Extracted data entries:
[Start of Attachment]
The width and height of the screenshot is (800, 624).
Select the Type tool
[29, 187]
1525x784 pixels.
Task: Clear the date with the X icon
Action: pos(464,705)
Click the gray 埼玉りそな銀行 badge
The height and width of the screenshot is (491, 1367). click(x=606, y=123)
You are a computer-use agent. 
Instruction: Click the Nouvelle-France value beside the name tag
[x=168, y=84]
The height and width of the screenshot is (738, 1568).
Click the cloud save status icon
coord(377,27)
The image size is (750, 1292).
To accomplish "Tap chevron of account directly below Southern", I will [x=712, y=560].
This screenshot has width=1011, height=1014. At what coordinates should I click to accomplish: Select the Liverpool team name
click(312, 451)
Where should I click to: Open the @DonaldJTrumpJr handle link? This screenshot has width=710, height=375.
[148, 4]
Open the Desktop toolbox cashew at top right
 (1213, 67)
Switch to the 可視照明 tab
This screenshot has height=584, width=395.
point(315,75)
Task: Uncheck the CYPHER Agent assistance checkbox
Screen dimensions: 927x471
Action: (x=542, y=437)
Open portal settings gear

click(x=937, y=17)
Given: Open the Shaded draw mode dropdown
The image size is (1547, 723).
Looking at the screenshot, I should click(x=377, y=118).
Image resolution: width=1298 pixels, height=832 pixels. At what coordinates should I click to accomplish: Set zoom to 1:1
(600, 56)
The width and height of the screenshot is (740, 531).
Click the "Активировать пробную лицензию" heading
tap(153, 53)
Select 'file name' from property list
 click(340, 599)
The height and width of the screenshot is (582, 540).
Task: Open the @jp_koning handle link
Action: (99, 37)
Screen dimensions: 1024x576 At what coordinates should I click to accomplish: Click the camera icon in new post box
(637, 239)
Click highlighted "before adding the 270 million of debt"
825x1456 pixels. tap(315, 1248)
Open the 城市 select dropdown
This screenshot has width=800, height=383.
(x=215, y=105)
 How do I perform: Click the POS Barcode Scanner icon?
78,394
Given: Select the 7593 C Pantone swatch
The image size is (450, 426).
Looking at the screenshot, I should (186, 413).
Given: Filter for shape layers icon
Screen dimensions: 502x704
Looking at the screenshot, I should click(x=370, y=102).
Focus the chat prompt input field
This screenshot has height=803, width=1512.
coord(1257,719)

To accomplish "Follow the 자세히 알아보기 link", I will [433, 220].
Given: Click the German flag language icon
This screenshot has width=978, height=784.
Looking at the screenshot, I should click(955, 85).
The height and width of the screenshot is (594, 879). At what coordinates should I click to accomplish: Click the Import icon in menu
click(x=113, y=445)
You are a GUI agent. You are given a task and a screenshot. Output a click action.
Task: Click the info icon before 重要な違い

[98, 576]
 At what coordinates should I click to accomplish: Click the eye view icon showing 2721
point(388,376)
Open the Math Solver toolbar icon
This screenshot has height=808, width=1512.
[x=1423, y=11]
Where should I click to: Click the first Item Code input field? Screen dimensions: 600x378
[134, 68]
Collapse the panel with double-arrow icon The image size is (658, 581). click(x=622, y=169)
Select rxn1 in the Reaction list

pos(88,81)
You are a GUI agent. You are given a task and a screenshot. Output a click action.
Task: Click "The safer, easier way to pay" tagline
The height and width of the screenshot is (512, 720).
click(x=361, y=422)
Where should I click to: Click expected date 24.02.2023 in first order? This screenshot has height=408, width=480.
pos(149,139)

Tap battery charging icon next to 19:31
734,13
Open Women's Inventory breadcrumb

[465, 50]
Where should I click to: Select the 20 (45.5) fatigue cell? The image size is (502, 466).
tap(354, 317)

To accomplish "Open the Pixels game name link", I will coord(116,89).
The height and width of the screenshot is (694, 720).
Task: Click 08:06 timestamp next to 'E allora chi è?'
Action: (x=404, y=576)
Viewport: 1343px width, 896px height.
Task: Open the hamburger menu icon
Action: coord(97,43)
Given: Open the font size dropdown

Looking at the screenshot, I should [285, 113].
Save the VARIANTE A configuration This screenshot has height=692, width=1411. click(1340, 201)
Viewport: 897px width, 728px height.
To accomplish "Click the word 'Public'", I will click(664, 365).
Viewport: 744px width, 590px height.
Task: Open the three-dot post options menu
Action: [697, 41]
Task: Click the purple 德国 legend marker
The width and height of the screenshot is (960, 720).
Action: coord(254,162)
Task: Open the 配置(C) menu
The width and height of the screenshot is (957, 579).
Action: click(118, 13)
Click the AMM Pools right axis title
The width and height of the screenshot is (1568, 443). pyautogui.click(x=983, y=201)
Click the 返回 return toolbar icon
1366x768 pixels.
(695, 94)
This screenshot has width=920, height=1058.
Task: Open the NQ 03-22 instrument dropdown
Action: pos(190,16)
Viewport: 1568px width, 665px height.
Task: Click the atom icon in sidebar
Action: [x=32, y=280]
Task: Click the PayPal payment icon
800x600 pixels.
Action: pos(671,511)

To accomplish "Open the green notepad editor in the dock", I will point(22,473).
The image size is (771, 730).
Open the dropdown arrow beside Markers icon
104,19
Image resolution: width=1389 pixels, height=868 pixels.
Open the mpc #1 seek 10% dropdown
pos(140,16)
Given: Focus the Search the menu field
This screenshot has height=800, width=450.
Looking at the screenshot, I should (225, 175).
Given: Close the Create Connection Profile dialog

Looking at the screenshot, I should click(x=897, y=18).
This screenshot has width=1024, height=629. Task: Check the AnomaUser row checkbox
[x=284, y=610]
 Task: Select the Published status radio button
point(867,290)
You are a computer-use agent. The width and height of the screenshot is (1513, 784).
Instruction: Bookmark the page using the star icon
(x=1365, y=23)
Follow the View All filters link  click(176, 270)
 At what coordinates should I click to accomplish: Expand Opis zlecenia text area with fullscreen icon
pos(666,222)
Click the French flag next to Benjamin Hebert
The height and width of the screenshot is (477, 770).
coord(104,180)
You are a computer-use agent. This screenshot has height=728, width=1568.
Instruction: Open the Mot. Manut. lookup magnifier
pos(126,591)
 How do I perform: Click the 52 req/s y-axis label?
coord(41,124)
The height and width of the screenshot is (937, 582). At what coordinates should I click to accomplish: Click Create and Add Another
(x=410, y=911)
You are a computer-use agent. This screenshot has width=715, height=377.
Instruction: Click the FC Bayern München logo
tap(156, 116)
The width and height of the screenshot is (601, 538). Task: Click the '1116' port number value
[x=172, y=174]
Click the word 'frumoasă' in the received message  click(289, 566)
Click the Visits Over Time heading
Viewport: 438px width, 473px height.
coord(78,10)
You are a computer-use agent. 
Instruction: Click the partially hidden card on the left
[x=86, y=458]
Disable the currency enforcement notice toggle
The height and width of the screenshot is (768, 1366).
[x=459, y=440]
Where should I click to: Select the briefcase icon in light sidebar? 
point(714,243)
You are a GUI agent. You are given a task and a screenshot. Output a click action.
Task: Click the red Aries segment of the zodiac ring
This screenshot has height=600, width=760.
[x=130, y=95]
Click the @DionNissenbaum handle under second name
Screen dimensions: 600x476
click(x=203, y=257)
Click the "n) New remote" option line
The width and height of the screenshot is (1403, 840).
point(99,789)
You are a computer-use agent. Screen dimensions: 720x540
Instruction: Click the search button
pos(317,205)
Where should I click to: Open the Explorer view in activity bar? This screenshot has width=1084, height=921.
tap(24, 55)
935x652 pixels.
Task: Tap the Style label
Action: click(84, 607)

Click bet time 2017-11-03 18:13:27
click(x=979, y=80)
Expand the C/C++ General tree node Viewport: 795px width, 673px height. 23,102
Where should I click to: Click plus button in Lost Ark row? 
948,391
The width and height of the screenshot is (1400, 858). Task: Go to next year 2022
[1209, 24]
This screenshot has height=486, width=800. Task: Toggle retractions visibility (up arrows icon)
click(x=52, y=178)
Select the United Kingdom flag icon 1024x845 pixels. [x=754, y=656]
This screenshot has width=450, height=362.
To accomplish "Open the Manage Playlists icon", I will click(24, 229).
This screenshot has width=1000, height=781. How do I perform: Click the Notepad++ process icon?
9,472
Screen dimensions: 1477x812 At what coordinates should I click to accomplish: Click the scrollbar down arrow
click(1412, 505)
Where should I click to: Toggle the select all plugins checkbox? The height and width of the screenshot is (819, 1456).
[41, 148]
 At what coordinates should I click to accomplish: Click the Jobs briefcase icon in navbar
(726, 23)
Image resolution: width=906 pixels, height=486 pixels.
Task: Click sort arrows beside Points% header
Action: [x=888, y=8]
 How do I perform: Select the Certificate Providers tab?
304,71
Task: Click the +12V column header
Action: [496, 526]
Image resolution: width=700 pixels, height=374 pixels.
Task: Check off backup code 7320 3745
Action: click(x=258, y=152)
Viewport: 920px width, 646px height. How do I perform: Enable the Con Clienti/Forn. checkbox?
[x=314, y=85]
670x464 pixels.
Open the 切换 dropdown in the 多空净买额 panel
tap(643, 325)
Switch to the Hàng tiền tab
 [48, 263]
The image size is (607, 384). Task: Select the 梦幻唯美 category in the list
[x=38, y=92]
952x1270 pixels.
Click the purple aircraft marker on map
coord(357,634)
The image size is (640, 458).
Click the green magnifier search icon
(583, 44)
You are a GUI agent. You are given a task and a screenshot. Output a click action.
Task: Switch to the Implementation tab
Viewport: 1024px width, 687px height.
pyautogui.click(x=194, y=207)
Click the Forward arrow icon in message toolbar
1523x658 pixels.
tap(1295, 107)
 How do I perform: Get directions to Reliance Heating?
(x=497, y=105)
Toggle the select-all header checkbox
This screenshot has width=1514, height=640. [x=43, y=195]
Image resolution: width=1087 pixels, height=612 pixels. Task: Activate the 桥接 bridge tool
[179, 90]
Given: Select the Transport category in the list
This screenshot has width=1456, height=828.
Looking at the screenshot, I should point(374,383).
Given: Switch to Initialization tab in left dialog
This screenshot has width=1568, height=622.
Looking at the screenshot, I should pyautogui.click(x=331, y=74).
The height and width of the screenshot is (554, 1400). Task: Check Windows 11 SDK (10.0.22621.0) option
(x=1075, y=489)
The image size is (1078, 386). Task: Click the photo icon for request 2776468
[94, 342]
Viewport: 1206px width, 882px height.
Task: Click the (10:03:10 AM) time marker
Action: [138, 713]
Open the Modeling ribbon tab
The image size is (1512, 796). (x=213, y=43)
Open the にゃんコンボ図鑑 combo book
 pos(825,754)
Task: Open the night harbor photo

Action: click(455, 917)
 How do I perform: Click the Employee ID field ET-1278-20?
[End of Attachment]
Provide a count of the lines in the data above that include the word "Follow", stating the number alone.

**Answer to this exercise**.
2